In a “Note to Affected Organizations” on the group’s data release forum, ShinyHunters wrote that an organization’s name and data appears on the site if they “failed to respond or come to an agreement with us.” 

The site lists three “key criteria” organizations must satisfy to have their data released on the dark web. Among the requirements is the hackers’ determination that the organization “failed to respond” after “multiple attempts” to make contact over a financial ransom — or what ShinyHunters “prefers” to call a “settlement.” 

“We asked for a reasonable $1M to prevent the release,” the ShinyHunters spokesperson said. “It was a simple email sent to UPenn with our demands, they did not reply, we do not preserve the emails and we would not want the email released because it follows a private format and protocol.”

According to the group’s spokesperson, Penn was given multiple attempts to respond to the demands through a general information technology email address.

A request for comment was left with a Penn Informations Systems and Computing spokesperson.

The hack first became apparent on Oct. 31, when mass spam emails were sent from multiple University-affiliated email addresses to students, alumni, faculty and, in some cases, individuals with no affiliation with Penn. The messages contained criticisms of the University’s security measures and admissions practices. 

“The University of Pennsylvania is a dogshit elitist institution full of woke retards … We hire and admit morons because we love legacies, donors, and unqualified affirmative action admits,” the Oct. 31 emails read. “We love breaking federal laws like FERPA (all your data will be leaked) and Supreme Court rulings like SFFA.”

Despite the language of the emails, ShinyHunters wrote they are “primarily concerned with making money and not with politics or the admissions policies of higher ed.”

“That said, we view legacy admissions, prioritizing students from elite private high schools, and prioritizing donors’ children as extremely unethical and a much bigger problem than affirmative action,” the group added.

While the initial emails criticized Penn’s “terrible security practices,” ShinyHunters told the DP “Penn’s cybersecurity in terms of resistance to our specific types of attacks was average compared to that of peer institutions — maybe slightly below average.”

The emails were “just a misdirection for investigators, media and UPenn,” the group wrote, doubling down on previous claims that they were a “fun rant” as opposed to the primary focus of the hack. 

One day after the emails were sent, over 3.5GB of data — containing donor records and confidential internal University memos — were released on a site called LeakForum.

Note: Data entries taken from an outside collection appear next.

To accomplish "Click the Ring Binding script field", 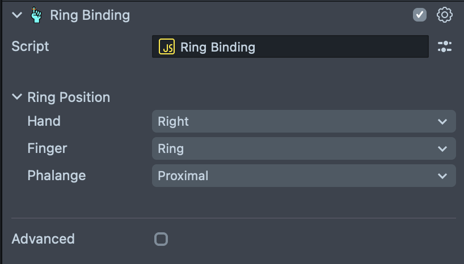I will [295, 47].
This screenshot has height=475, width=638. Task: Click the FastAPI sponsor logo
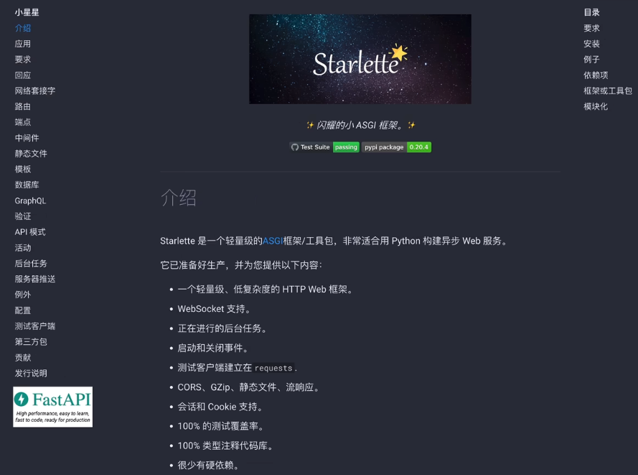53,407
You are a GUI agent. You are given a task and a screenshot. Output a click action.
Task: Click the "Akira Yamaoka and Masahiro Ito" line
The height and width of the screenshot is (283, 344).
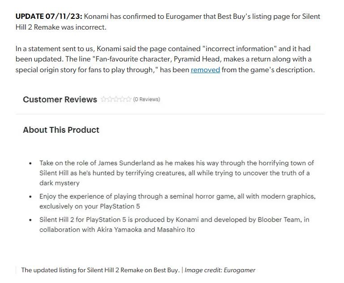coord(117,230)
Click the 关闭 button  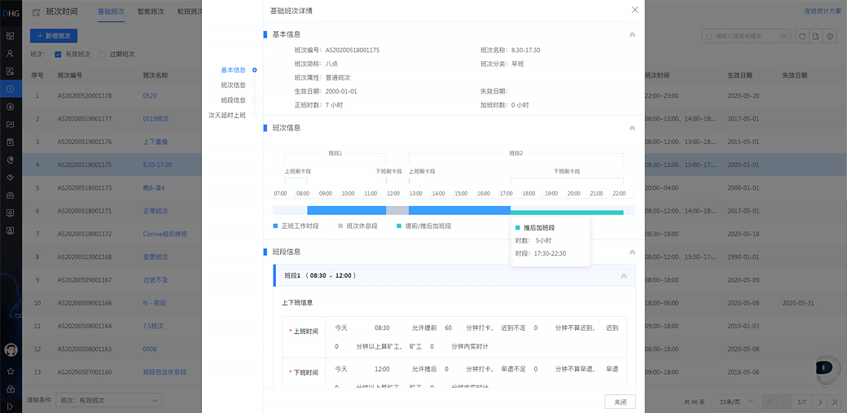620,402
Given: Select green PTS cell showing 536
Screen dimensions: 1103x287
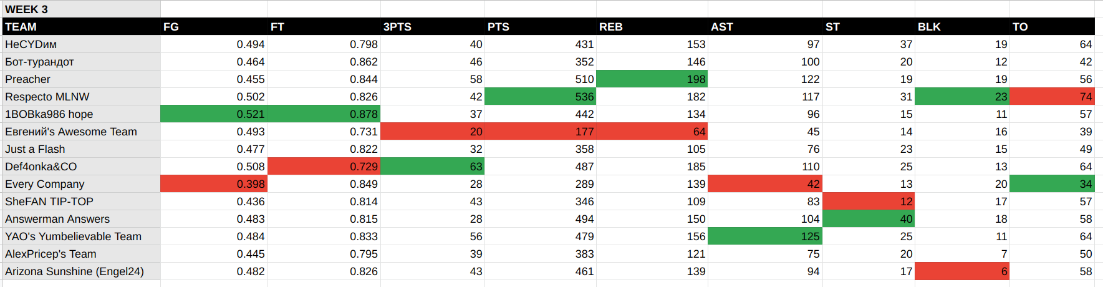Looking at the screenshot, I should (x=541, y=96).
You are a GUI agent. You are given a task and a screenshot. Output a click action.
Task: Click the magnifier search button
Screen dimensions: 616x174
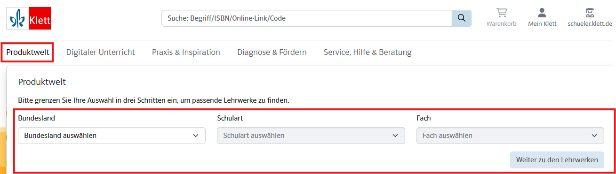(x=462, y=18)
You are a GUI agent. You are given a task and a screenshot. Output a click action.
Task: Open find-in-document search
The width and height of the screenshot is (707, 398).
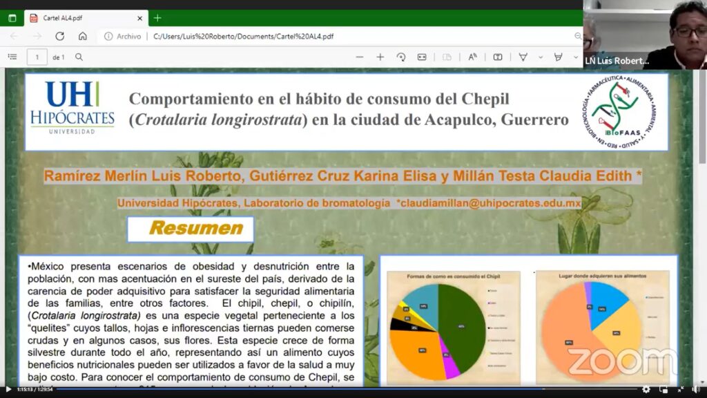(x=79, y=57)

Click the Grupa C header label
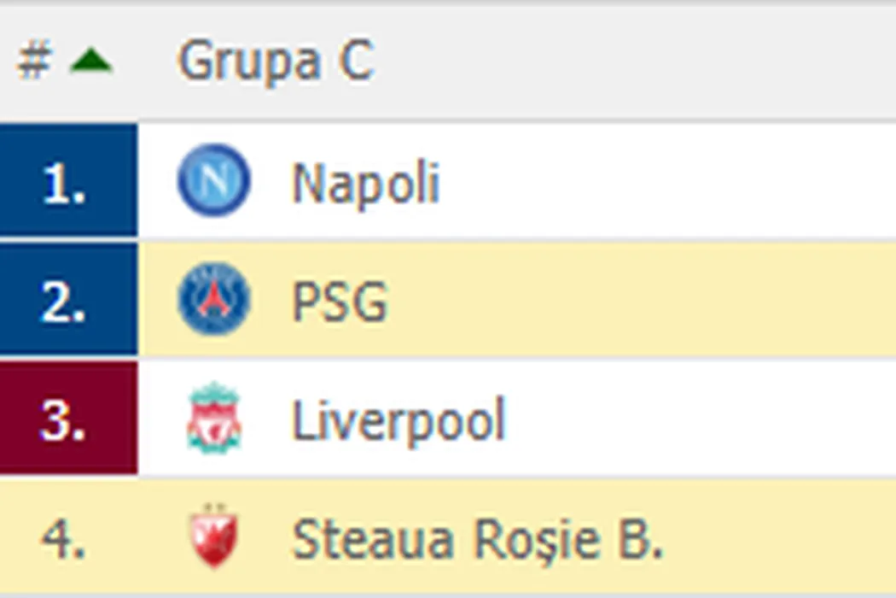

In a message attached to the file dump, the hackers wrote some data exfiltrated in the breach would be “kept private for our own use for a short period of time, but it will be released publicly within the next 1-2 months after our group has used it.”

In a Signal message, the ShinyHunters spokesperson stated that they “cannot elaborate” on what the personal uses of the data consisted of, but reiterated that they reviewed the files before publishing them on their site — and “very much made use of those files before releasing them.”

The hackers emphasized that they are “not conducting a large-scale campaign against universities.”

“We attacked Penn and other Ivy Leagues in hopes to get a settlement payment from them because they store highly sensitive data in CRM apps like Salesforce and in the cloud,” the hackers stated, adding that they felt the universities would pay to “prevent the release and deletion” of stolen data. “However, [Penn] did not respond nor pay us, subsequently their data was leaked.”

ShinyHunters claimed that Penn’s “data was released” because the University “showed negligence” in its security measures and did not agree to “a settlement/extortion/ransom whatever you want to call it.”

“While we attacked several universities a few months ago and consider all different types of organizations (except government) as targets, higher ed is not currently a priority for us,” the hackers added. 

The group also targeted Harvard University, where administrators discovered a breach on Nov. 18, 2025. In an FAQ published after the incident, Harvard attributed the breach to a “phone-based phishing attack.”